Well, that wasn't until I learned about caries dye and what it does.  USC basically limited our use of it.  I think I used it a handful of times and that was only when I was in Pascal's section.  They didn't want us to become reliant on it so we could build our explorer skills.  

OK... I get that.  It's a school and thats their job.  But, shouldn't we be exposed to all of the tools? 

The application of caries dye is super easy.  The interpretation of it, however, can be tricky if not careful. 

I use Caries Detector from Kuraray.  I got indoctrinated with the Kuraray brand early on and have stuck with it for numerous reasons.  Dave Alleman is definitely one of those early influences.  

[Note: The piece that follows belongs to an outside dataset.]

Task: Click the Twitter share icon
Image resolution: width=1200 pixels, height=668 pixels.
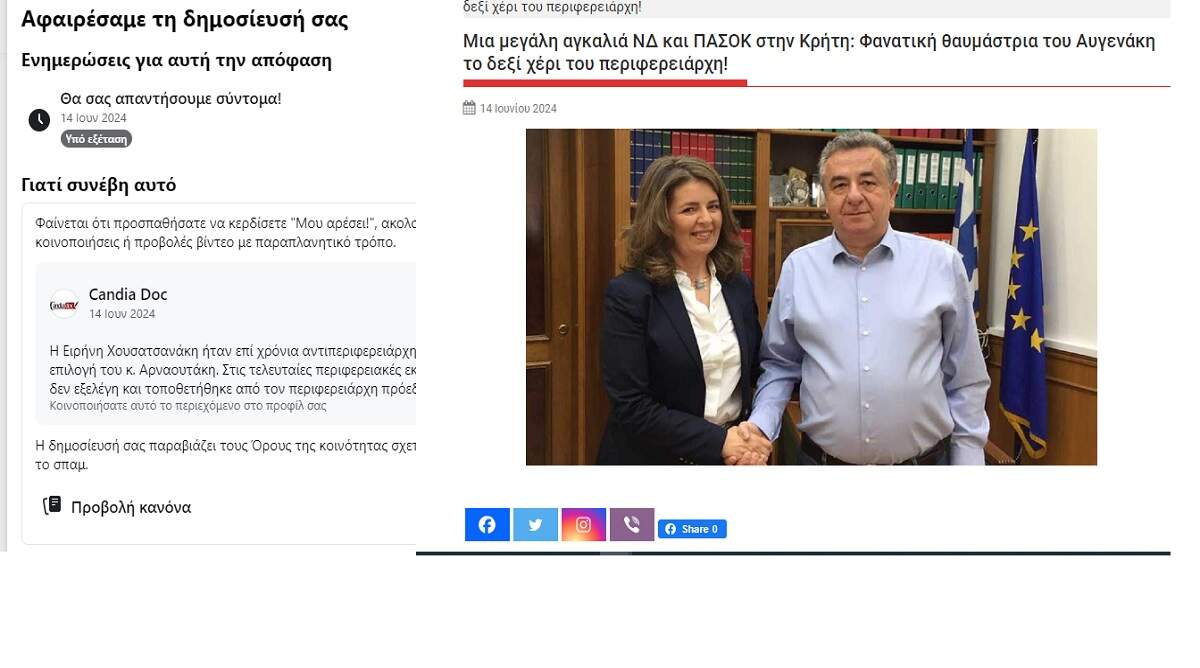Action: point(536,525)
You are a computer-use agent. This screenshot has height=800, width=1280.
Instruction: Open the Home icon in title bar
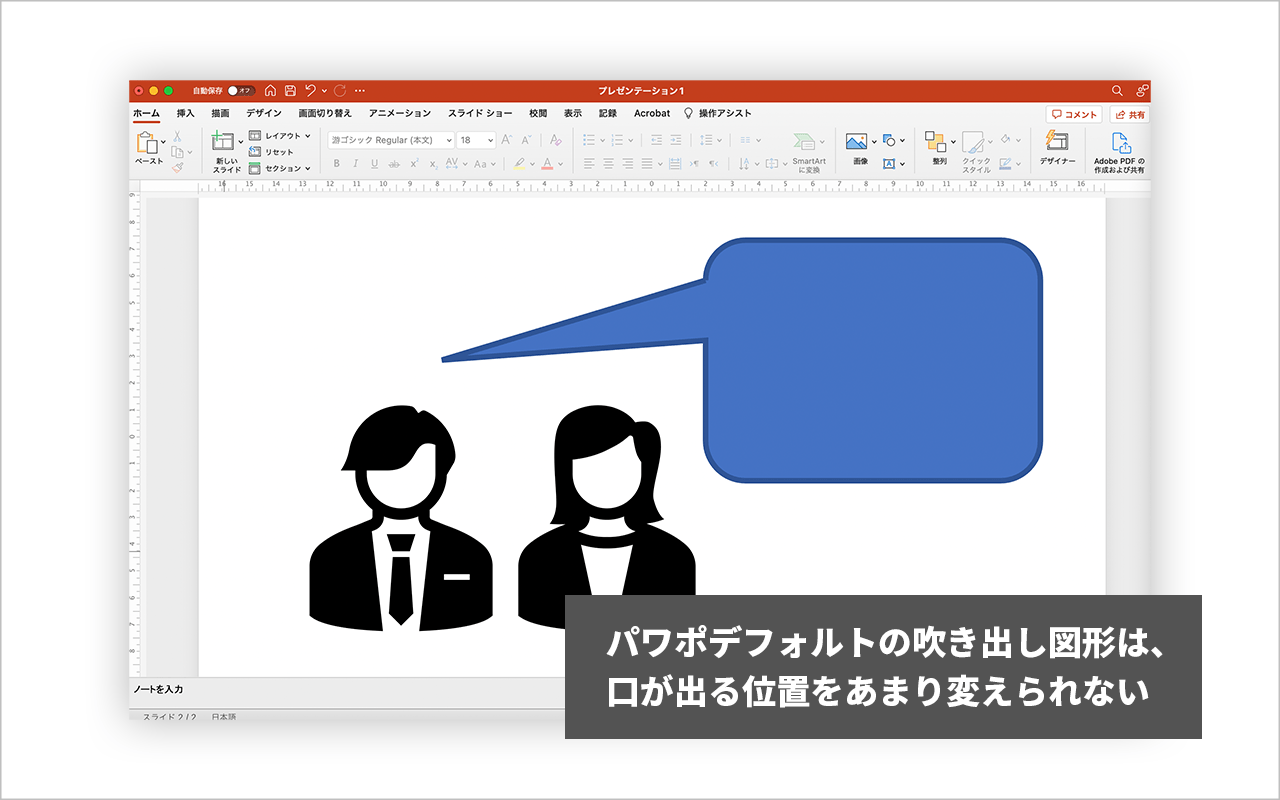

Caries Detector stains shades of red - to pink - to a semi clear haze (if at all). In deeper areas of the tooth, darker shades should be removed.

Buuuut.  What does that all mean? It kind of sounds like words, words, and more words... It kind of sounds like the subjective methods from dental school? Cant some red tones be interpreted as pink?

Well yes it can.

This is where a friend and mentor can help.

A real mentor shows how it should be.  They have learned it from their own experience but also from the help of others.

The biomimetic community is strong and growing.  I have been publicly preaching these concepts since 2015. Pascal, Dave, Simone, tons of others have been going since the early 2000s and before.  Many of you the same thing!  Many early adopters were using biomimetic concepts of IDS, caries dye, or even gold inlays without having things defined as 'Biomimetic'.  The point is, everyone here is involved and influencing this change and elevating the standard of care for our patients.  If you have questions about 'best practices' or how to do something, just reach out. There are many that can help along the way.  

The Biomimetic Study Club is a place where I promote the work of others.  I'm not too interested in building myself up but rather those around me that are doing a fantastic job!  What gets me excited is seeing others adopting these concepts, growing, and doing fantastic work. The BSC is meant to be platform for learning, networking, and discussion.  Its place about change!

Ok, cool.  I still want to know about the caries detector and what gets removed. 

This all has a point...

Here you go.  This picture is what you need to know here.  This is from an article called 

"Clinical guidelines for treating caries in adults following a minimal intervention policy—Evidence and consensus based report"

So my problem when I was first getting comfortable wasn't the outline, or creating the peripheral seal zone, it was removing the deeper areas with the darker colors.  Looking back at some earlier cases, I  could have removed more.  Removing deep decay right over the pulp horn can make you sweat like you're in a sauna.  But not the enjoyable kind.  Its stressful.  I knew that decay wouldn't bond well, but I also knew there wasn't great bond strengths to that deep of the tooth. But I knew it was something I needed to improve.  

The point of caries dye is find the dentin that has been permanently denatured versus the areas that hasn't.  With this comparison, it tells us whats left, it tells us the depth of the tooth, and it tells is when we can stop. 

In this first picture, I could have removed more between the pulp horns to remove the dentin that can't be remineralized.  I was really fine leaving it how it was because I had more than 2mm of sound dentin circumferentially around the deep decay to predictably bond to.  Talked with my employer and mentors, Wendell Robertson and Dave Alleman, a months later, I was doing better.  Both of these cases were in 2017.  First was February and the second was in March.  

We have the initial photo showing recurrent decay of a leaky previous restoration.  At first, I expected this to be more contained than what it was.

Here is me caries endpoints.  I was about 4.5mm deep. Horrible lighting here, but you can see enough. These were taken on an early iPhone.  Not great. 

This is showing my Ribbond placement in the biobase. I always like to get some form of fiber in my preps.  Lately its been more of everX.

Here we have the final restoration.  So far with follow up, my previous employer states no complications, symptoms, etc and the tooth is doing just fine.  Wish I had the 5 yr follow up picture tho...

So dont put yourself in a 'sauna'.  Try and get 1% better everyday.  Reach out to someone whom you trust and respect if need some help.  Use a form of caries dye.  It helps a ton!

If you're questioning the efficacy of caries dye, there's tons of articles out there.  Obviously you can find them for or against it.  Mentors are a great resource for helping to interpret or suggest relevant articles. You just have to decide if you like using caries dye or not.